··· Supplied records ···
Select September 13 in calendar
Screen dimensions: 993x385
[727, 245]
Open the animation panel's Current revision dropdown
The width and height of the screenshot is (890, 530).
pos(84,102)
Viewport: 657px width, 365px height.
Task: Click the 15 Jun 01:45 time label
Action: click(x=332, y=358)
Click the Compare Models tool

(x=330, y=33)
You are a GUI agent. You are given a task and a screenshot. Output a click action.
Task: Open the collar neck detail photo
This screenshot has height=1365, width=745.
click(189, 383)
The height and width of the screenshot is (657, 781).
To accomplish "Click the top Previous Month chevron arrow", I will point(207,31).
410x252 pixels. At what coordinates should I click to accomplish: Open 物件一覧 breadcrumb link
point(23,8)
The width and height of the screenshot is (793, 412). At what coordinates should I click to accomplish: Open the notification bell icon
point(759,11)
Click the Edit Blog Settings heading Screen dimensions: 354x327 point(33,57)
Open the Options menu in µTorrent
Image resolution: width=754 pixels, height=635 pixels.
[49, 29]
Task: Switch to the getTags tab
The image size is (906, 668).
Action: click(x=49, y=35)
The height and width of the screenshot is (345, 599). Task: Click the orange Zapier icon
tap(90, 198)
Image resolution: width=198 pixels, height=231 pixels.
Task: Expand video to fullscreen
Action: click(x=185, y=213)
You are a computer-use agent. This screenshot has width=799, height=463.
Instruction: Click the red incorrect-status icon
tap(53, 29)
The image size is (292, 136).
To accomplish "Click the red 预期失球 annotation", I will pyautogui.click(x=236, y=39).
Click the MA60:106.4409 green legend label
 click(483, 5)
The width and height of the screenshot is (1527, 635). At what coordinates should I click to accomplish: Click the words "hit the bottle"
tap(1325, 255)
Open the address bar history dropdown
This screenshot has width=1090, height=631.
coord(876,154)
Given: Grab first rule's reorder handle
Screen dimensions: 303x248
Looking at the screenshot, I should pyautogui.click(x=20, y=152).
···
:: What you are asked to do ::
Send back every record, precisely as written.

:: Problem solution ::
Select September 13 in calendar
Screen dimensions: 993x385
[727, 245]
Open the animation panel's Current revision dropdown
The width and height of the screenshot is (890, 530).
pos(84,102)
Viewport: 657px width, 365px height.
Task: Click the 15 Jun 01:45 time label
Action: click(x=332, y=358)
Click the Compare Models tool

(x=330, y=33)
You are a GUI agent. You are given a task and a screenshot. Output a click action.
Task: Open the collar neck detail photo
This screenshot has height=1365, width=745.
click(189, 383)
The height and width of the screenshot is (657, 781).
To accomplish "Click the top Previous Month chevron arrow", I will point(207,31).
410x252 pixels. At what coordinates should I click to accomplish: Open 物件一覧 breadcrumb link
point(23,8)
The width and height of the screenshot is (793, 412). At what coordinates should I click to accomplish: Open the notification bell icon
point(759,11)
Click the Edit Blog Settings heading Screen dimensions: 354x327 point(33,57)
Open the Options menu in µTorrent
Image resolution: width=754 pixels, height=635 pixels.
[49, 29]
Task: Switch to the getTags tab
The image size is (906, 668).
Action: click(x=49, y=35)
The height and width of the screenshot is (345, 599). Task: Click the orange Zapier icon
tap(90, 198)
Image resolution: width=198 pixels, height=231 pixels.
Task: Expand video to fullscreen
Action: click(x=185, y=213)
You are a computer-use agent. This screenshot has width=799, height=463.
Instruction: Click the red incorrect-status icon
tap(53, 29)
The image size is (292, 136).
To accomplish "Click the red 预期失球 annotation", I will pyautogui.click(x=236, y=39).
Click the MA60:106.4409 green legend label
 click(483, 5)
The width and height of the screenshot is (1527, 635). At what coordinates should I click to accomplish: Click the words "hit the bottle"
tap(1325, 255)
Open the address bar history dropdown
This screenshot has width=1090, height=631.
coord(876,154)
Given: Grab first rule's reorder handle
Screen dimensions: 303x248
Looking at the screenshot, I should pyautogui.click(x=20, y=152).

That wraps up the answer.